BEGIN DATA FOR THIS TASK

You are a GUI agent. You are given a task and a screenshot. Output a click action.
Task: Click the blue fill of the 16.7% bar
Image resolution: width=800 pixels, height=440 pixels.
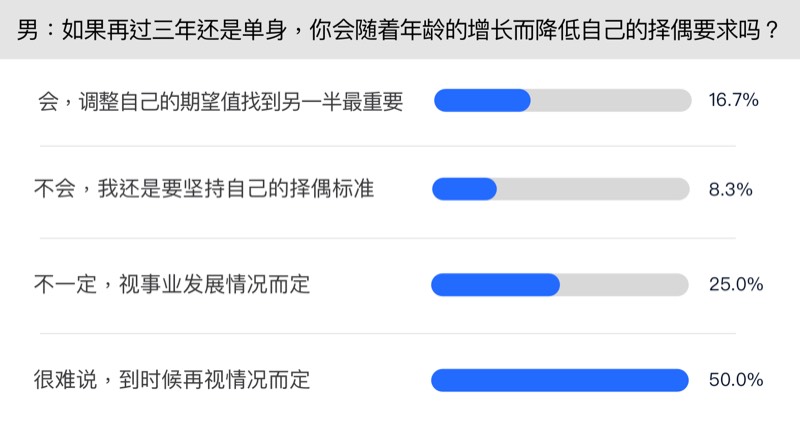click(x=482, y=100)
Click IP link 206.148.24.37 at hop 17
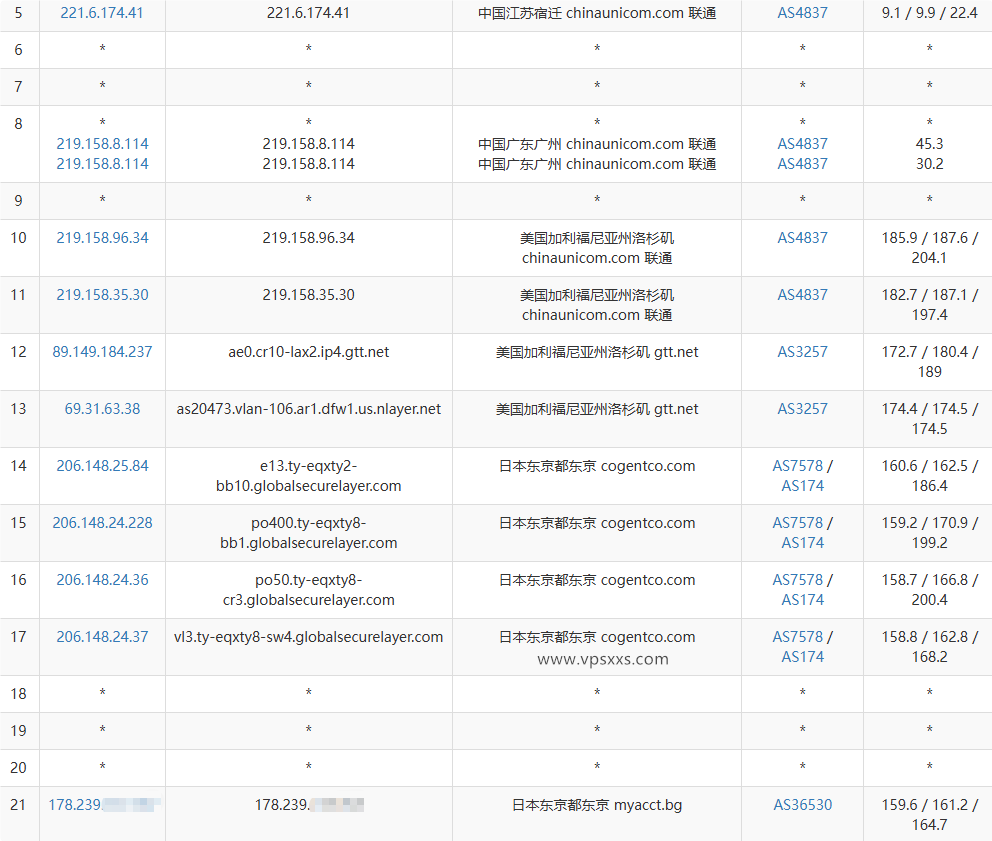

END DATA FOR THIS TASK

▶ _EXERCISE AIM_:
Each entry above is to be restated exactly, without its images.

▶ _RESULT OF THIS EXERCISE_:
You are a GUI agent. You are given a task and a screenshot. Output a click action.
Task: Click the blue fill of the 16.7% bar
Image resolution: width=800 pixels, height=440 pixels.
click(x=482, y=100)
Click IP link 206.148.24.37 at hop 17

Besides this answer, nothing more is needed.